Jonathan Blow: That's the only way I know right now to make a high quality game. There is a lot of attention to every detail. Braid was like that. I gave a talk about Braid and I pointed out some things I guarantee nobody in the audience had ever noticed in the game. Those were details I cared a lot about when I was doing it. The Witness is that same kind of thing.
Even if people don't observe and notice the detail consciously, they feel the sum of all that. It helps make the game feel special. If I were to start a big studio, I'm going to more abstractly sit back and creative-direct three or four games that I don't have that level of detail of influence on, I could do that, but they wouldn't come out the same.

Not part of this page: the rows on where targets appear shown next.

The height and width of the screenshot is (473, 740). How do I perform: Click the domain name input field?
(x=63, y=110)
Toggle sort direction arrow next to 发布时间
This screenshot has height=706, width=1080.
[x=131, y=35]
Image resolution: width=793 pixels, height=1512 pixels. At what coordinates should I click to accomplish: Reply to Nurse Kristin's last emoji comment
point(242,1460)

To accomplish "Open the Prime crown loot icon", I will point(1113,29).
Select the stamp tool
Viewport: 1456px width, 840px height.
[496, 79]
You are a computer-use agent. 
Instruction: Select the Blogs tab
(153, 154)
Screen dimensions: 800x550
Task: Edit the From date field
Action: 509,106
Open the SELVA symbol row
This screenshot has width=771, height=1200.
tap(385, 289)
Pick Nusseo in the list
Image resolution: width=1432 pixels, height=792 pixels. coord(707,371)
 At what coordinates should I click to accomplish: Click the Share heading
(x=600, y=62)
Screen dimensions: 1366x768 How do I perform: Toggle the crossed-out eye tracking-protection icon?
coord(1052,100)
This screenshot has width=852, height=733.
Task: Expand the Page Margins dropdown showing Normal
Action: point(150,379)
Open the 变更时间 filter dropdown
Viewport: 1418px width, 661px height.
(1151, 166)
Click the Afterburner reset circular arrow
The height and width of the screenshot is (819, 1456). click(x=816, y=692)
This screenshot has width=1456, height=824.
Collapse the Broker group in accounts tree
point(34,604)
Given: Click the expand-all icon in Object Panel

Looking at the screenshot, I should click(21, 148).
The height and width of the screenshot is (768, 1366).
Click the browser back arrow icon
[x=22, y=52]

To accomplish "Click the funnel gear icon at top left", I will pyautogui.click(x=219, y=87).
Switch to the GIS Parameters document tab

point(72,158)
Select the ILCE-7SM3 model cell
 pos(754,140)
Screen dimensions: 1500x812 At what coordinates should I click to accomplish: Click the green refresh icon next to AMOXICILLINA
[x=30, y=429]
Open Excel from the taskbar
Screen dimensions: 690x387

So for this game at least, I want to make sure it has this detailed eye. For this next game, probably. However, it takes a long time to make these games. Probably three years again. If I only can make a game every three or four years, I'm 39 almost, so how many more games can I make before I'm dead? Not that many, suddenly.
Eurogamer: You mention The Witness is roughly 10 hours long. Call of Duty is six or something.
Jonathan Blow: I don't know for sure how long it is, but it's in that neighbourhood. Who knows? But I have this long list of games I want to make. Every time I get an idea I type it into a file and there are 80 things on that list right now. I don't think I can make 80 games in this lifetime. They would have to come out pretty fast. Obviously I can only make some portion of those and I'm going to hopefully have new ideas that are even better as I get more experienced as a designer. But I do want to make some of those.
Right now what I'm doing are very much like art games. That's why I feel they want that personal touch. I might try and do this thing after this game is done where I maybe do two games at once – and they still have a lot of personal attention – but they're not quite art games in the same way. They're more, here's a game that represents some kind of gameplay I just want to get out in the world because I feel like it's good to make. It has a personal touch but it's not exactly the same kind of art game.
Jonathan Blow is the creator of Braid. His next game, The Witness, will launch Christmas 2011 at the earliest.